Ilustração: Rafael Sica
Ilustração: Rafael Sica
Dormir
Diz Shakespeare: Dormir, talvez sonhar. E arremeda o brasileiro: Deitar, talvez pegar no sono.
Em meio ao caos que vivemos, travesseiros são os melhores conselheiros: sempre nos aconselham a dormir. Porque dormir é a reconciliação cotidiana dos cílios.
E para dormir com a consciência tranquila é simples: não a deixe saber como foi o seu dia. Dormir é ir voluntariamente para um paradeiro ignorado.
É possível dormir bem hoje em dia, porque os piores pesadelos começam quando o Brasil acorda.
Até para dormir tem gente de direita e gente de esquerda. Confira aí no seu leito.
E chega aquela hora boa: ir dormir sabendo que os pesadelos noturnos serão menos sinistros que os diurnos.
O nosso deprimente da república dorme com uma arma ao lado da cama. Daí nossos pesadelos.
Ninguém pensa nisso ou admite: a coisa mais arriscada que existe é dormir profundamente ao lado de alguém.
Felizes são os cães, que vão dormir menos acuados que os brasileiros.
Sono
Certezas dão sono, incertezas tiram.
Cada vez que alguém diz “boa noite, durma com os anjos”, um anjo arregala os olhos e perde o sono.
Do lado de lá, o problema do sono eterno deve ser a saudade do despertador.
Do lado de cá, quando morre o dono, o despertador se entrega ao sono.
Sono profundo: ainda não inventaram maneira mais reconfortante de se livrar do Brasil por algumas horas.
As funções vitais são babás que nos cuidam no sono.
De manhã, entregam o corpo aos nossos descuidos.
O sono é muito mais sedutor que a soneca: ele leva todo mundo pra cama, ela leva alguns pro sofá.

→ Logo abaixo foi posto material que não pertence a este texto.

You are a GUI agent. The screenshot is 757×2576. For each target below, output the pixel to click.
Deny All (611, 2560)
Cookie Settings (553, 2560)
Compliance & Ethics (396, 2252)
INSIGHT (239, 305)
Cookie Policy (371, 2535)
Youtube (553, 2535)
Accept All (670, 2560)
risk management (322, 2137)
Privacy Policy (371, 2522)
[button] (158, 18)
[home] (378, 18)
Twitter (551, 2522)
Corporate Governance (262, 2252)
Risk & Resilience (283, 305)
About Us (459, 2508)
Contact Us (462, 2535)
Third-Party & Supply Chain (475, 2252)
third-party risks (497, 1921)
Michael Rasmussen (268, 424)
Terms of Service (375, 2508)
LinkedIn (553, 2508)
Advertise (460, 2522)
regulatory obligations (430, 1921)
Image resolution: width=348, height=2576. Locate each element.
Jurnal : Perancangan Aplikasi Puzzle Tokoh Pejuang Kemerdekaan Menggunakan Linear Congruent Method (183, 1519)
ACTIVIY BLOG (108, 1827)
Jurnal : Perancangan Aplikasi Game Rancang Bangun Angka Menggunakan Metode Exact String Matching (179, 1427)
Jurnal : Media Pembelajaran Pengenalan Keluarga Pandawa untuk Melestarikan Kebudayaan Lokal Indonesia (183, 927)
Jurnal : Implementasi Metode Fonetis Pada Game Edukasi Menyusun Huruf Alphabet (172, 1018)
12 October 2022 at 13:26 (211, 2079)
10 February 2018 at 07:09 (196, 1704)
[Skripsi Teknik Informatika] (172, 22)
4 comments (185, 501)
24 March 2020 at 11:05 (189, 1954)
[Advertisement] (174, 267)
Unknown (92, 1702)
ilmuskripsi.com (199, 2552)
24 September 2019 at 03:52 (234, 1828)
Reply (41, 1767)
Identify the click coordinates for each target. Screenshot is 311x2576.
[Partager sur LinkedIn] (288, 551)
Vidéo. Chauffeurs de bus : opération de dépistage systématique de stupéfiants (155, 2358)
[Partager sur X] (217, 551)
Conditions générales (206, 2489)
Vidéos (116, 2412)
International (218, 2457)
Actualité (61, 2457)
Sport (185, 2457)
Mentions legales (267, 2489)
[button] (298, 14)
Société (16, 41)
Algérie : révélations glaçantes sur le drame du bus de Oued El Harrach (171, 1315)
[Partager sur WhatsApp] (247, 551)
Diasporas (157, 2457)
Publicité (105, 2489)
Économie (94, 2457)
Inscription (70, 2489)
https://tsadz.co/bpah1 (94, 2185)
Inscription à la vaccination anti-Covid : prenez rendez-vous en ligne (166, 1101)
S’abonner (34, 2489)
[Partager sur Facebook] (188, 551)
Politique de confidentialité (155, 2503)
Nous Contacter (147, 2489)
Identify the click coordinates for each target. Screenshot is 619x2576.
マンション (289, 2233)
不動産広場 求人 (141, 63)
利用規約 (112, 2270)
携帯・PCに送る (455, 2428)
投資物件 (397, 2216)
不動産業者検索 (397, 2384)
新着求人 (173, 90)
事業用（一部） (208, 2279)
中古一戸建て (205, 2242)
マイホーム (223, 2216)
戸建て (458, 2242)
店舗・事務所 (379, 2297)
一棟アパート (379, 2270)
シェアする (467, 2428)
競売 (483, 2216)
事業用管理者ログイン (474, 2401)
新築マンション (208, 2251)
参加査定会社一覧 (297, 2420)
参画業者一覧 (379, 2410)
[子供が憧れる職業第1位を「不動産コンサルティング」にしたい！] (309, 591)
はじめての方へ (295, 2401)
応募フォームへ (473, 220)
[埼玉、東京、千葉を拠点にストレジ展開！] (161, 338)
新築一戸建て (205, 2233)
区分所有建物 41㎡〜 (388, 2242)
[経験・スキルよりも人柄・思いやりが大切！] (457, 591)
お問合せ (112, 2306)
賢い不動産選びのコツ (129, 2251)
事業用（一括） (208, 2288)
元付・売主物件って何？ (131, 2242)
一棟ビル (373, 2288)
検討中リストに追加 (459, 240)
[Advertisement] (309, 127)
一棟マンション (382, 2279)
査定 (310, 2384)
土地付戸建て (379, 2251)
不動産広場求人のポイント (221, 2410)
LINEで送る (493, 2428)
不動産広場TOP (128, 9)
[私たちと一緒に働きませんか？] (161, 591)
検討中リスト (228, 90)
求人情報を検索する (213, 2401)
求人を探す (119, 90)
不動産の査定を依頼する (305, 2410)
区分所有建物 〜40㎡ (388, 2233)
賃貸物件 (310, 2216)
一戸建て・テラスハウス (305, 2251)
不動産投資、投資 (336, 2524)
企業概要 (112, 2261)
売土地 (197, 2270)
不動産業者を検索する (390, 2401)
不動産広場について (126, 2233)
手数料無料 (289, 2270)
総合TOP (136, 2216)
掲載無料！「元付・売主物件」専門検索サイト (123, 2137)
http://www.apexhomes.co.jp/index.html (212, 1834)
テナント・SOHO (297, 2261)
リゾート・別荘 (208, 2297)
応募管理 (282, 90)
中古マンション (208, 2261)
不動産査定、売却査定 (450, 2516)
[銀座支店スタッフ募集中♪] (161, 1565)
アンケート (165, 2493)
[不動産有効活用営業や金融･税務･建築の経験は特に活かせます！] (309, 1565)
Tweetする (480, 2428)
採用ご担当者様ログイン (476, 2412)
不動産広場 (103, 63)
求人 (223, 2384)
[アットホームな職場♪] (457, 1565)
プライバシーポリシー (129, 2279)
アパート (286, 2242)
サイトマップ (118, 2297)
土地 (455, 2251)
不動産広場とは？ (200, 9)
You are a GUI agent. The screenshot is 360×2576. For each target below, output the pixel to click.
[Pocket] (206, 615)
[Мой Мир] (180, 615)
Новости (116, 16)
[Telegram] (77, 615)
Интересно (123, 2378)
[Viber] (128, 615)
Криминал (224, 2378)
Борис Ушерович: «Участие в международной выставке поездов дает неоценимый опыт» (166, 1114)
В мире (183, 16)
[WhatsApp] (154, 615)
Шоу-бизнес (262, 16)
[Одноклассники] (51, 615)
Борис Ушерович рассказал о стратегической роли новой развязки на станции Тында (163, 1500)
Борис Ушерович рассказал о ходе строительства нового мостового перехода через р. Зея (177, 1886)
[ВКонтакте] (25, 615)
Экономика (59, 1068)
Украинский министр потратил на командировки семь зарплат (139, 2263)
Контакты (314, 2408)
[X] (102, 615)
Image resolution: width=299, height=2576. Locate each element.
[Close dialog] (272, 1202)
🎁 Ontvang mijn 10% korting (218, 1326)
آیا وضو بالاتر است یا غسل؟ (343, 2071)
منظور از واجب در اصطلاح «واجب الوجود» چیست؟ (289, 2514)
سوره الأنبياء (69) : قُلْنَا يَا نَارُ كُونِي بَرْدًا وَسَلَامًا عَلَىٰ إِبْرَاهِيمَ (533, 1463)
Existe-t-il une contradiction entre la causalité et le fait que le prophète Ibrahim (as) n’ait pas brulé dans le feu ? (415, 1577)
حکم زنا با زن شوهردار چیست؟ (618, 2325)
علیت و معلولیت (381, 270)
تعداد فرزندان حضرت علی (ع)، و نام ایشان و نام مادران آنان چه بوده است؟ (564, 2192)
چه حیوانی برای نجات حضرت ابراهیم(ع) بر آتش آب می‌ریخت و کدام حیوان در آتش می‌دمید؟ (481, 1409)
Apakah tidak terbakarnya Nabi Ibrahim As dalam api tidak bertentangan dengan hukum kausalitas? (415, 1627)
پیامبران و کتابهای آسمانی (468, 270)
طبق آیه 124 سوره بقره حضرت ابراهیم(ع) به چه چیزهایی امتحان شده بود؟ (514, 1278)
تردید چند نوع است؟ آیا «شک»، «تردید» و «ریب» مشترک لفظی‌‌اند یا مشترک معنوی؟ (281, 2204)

Na cama, o sono reparador de um termina onde começa o mal dormir do outro. E dizem que sono bom é sono reparador. Engano. Se você não reparar em nada enquanto dorme, o repouso será muito maior.
A diferença entre o sono dos justos e o dos injustos é um comprimido sonífero. E de todos os soníferos, conversa pra boi dormir é o pior. E se depender do sono dos justos, Brasília vai passar as noites em claro.
Existem vários distúrbios do sono. Um dos piores chama-se vizinhança.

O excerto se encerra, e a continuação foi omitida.